То же можно сказать и о других идеологических артефактах эпохи революции 1905 года, например о национальном вопросе и его связи с программой федерализма, которую ошибочно связывать исключительно с советским экспериментом этнотерриториальной федерации, или о формуле «относительной отсталости», о которой подробно будет говориться в этой статье.

Несмотря на малую представленность эпохи модерна в современном историческом сознании по сравнению с другими эпохами, она продолжает служить ресурсом метафор и концептуальных рамок размышлений о российской политике и исторических альтернативах. Причина этого заключается в том, что революция 1905 года как кульминация эпохи модерна в России была, говоря словами Петра Струве, «весьма modern»; она стала периодом активного идеологического творчества и кристаллизации языков для описания альтернатив исторического развития. В свою очередь современное по своему духу, рационализирующее и связанное с прогрессивным историческим временем идеологическое творчество периода революции 1905 года было востребовано в силу сложившегося к началу XX века политического кризиса и связанного с ним рождения публичной и массовой политики.

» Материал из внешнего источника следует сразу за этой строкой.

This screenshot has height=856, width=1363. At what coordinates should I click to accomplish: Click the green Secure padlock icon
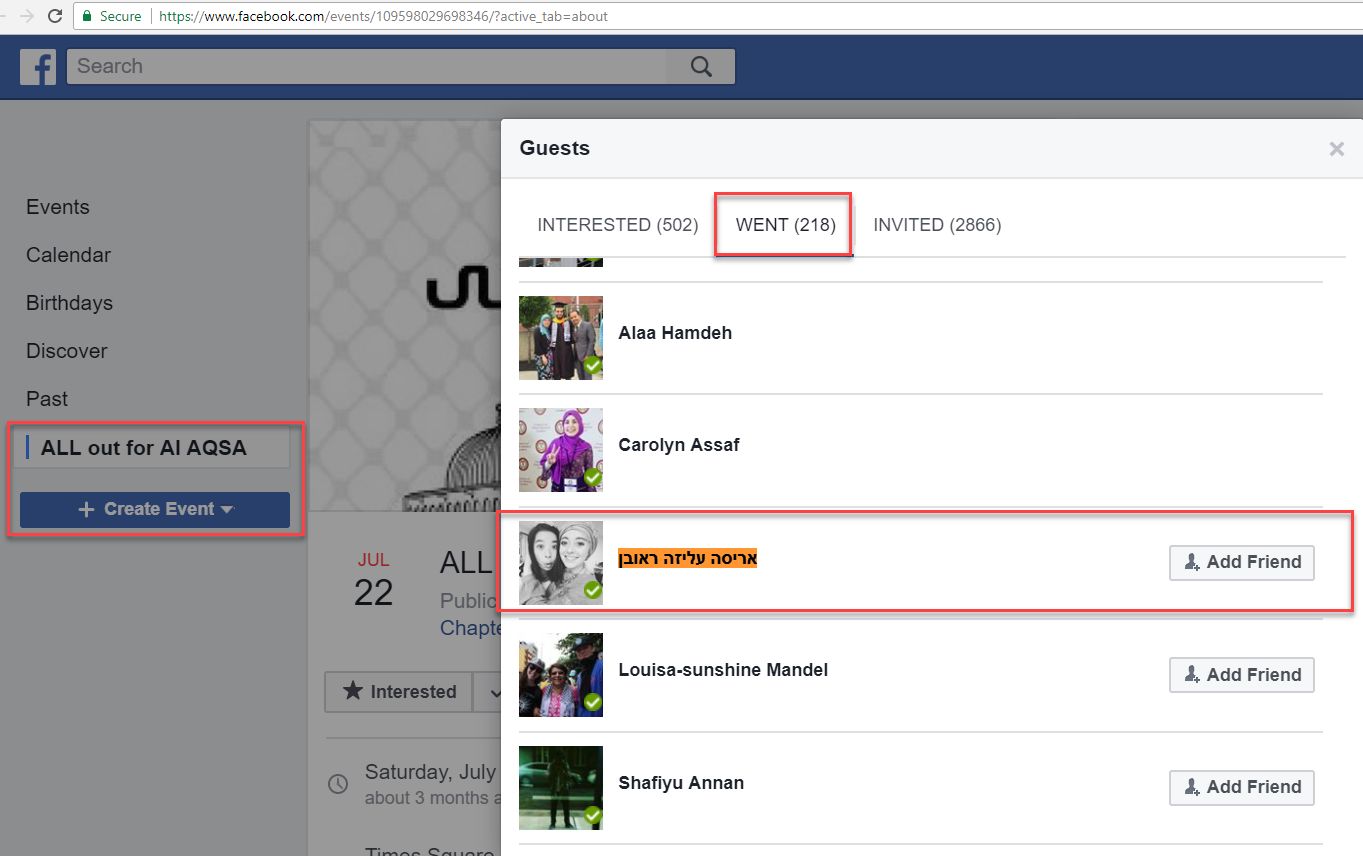[x=88, y=16]
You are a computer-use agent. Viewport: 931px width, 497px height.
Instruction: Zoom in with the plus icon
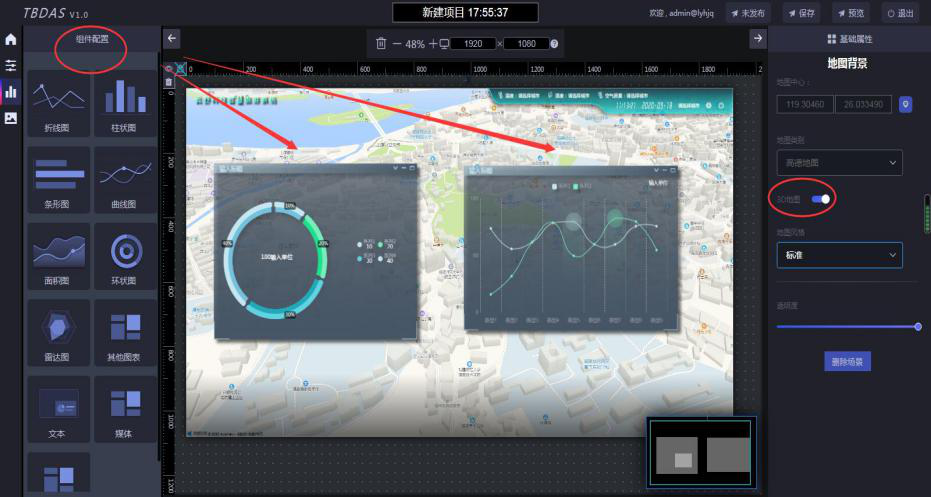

Революция как порождение политического и социального кризиса принадлежит к области исторической динамики. Задача описания исторической динамики представляет собой более сложную проблему, чем структурная реконструкция исторической статики — описание целостной исторической эпохи или общества определенного периода. Революция как кризис социальной и политической структуры порождает фрагментацию социального и политического поля, приводит к относительно большей роли исторических акторов по сравнению с институтами и структурами. Впоследствии это приводит историков к тому, что они начинают следовать при описании революционных событий за нарративами и прогнозами самих этих акторов. Однако если следовать подобным образом за нарративами революции 1905 года, то можно прийти к нескольким совершенно несовместимым и равно редукционистским образам этого события: оно представлялось современникам и как «весна народов» многонациональной Российской империи, и как «генеральная репетиция» революции 1917 года, и как упущенная альтернатива эволюционного политического развития правового государства и демократии.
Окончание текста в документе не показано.